▶ _The data_:

=== Begin Enclosure ===

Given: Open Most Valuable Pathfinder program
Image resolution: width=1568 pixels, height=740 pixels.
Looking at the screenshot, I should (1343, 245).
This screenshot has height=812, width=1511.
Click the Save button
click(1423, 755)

=== End Enclosure ===
=== Begin Enclosure ===

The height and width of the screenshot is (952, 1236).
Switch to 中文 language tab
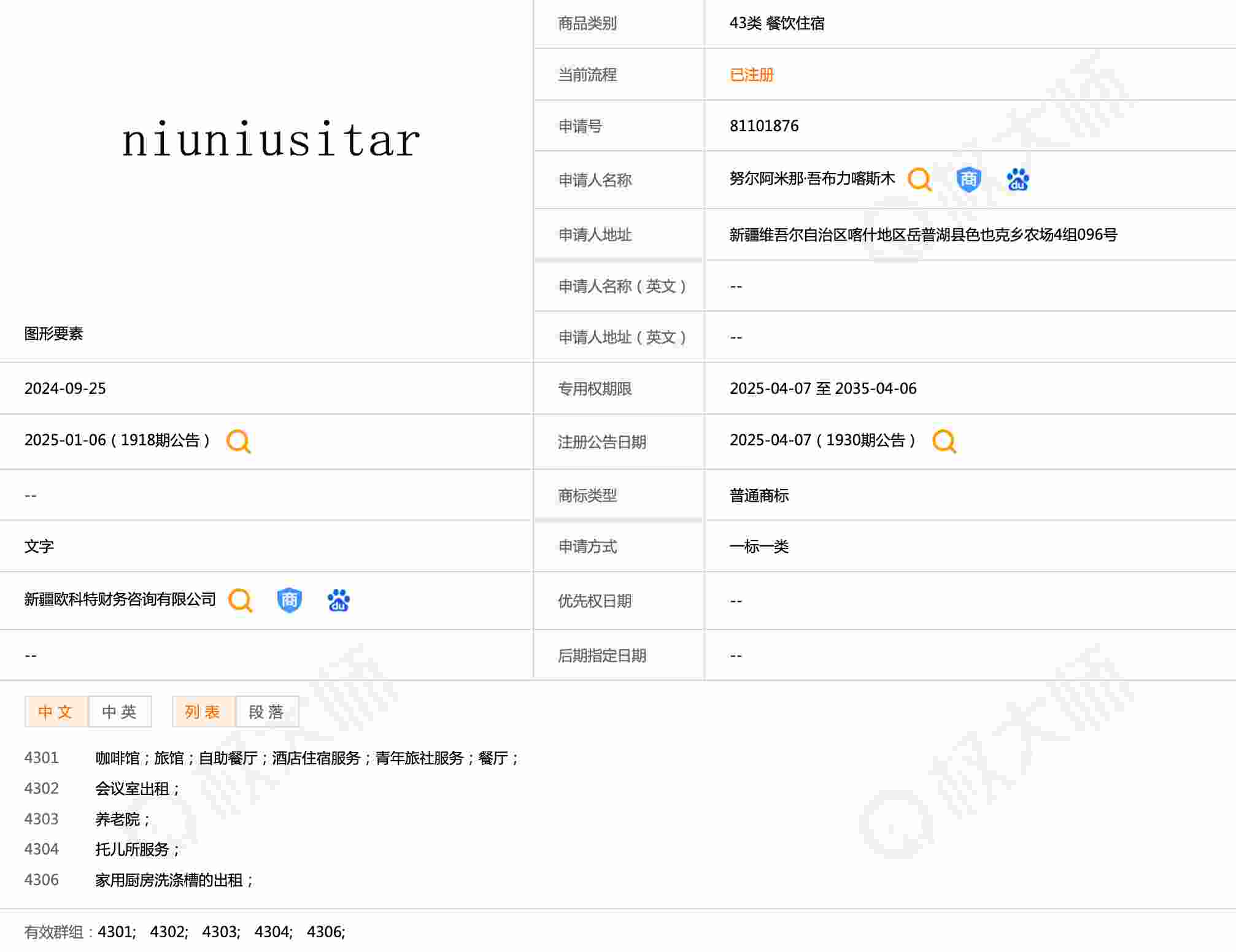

=== End Enclosure ===

▶ _Prompt_:
Where the listing above reaches the line that contains "The height and", start retyping, and finish with the line that contains "Switch to 中文 language tab"; reproduce those lines exactly and no others.

▶ _Reply to the exercise_:
The height and width of the screenshot is (952, 1236).
Switch to 中文 language tab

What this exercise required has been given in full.